● **What the task requires**
Exactly the lines below from the one with "How do I perform: Select" up to and including the one with "Click the Archivo site info button" make up the answer, with nothing else added.

━━━━━ Data listing

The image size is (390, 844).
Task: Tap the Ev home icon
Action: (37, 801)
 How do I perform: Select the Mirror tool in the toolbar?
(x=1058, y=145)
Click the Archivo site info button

━━━━━━━━━━
━━━━━ Data listing

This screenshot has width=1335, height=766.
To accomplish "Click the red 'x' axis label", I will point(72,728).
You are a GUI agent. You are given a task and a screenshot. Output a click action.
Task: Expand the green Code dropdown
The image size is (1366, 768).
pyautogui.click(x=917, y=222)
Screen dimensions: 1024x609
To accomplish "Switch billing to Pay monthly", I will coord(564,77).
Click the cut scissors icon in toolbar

━━━━━━━━━━
━━━━━ Data listing

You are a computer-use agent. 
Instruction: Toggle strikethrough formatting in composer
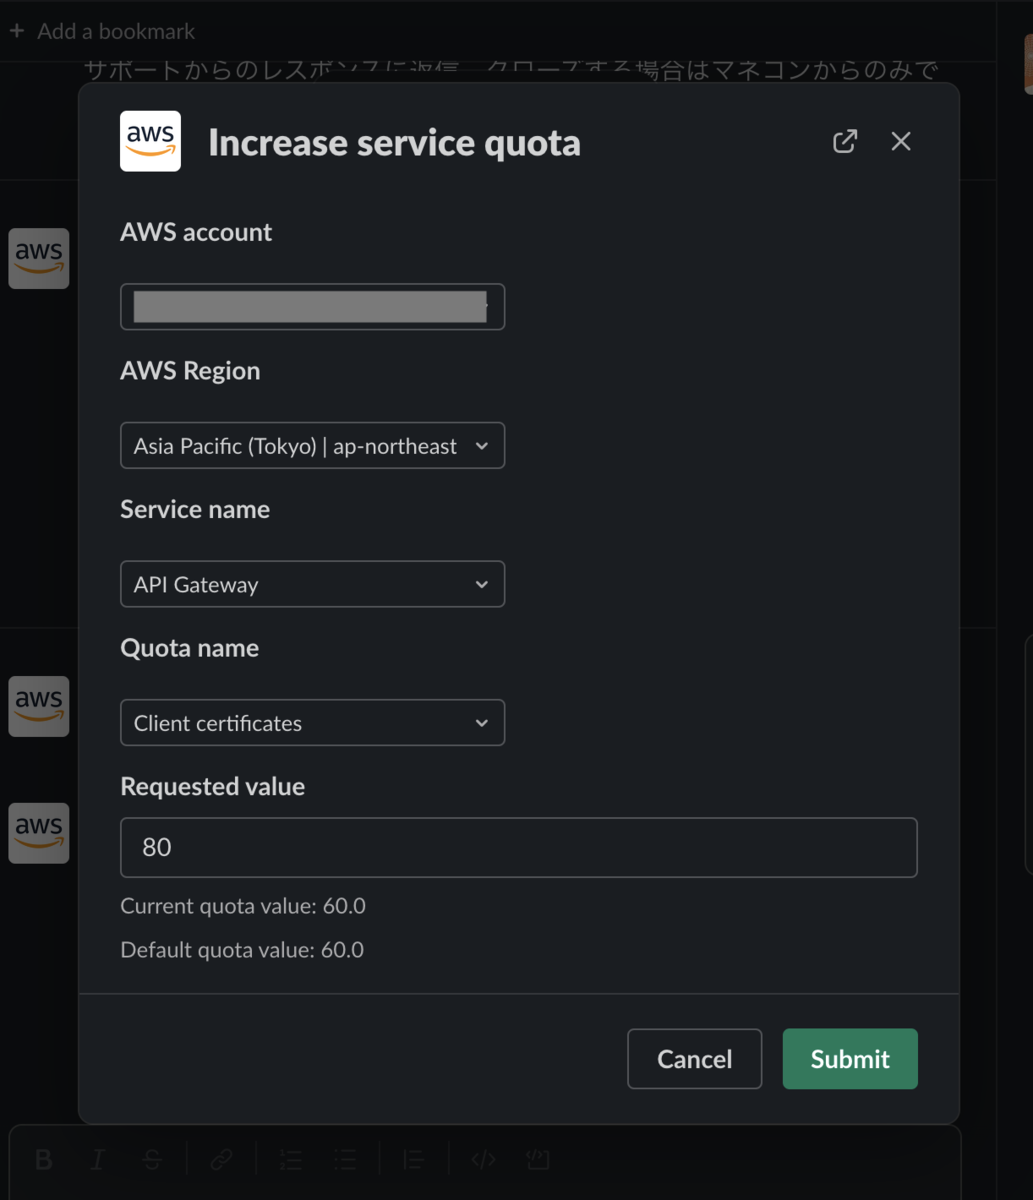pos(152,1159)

━━━━━━━━━━

● **Answer space**
 How do I perform: Select the Mirror tool in the toolbar?
(x=1058, y=145)
Click the Archivo site info button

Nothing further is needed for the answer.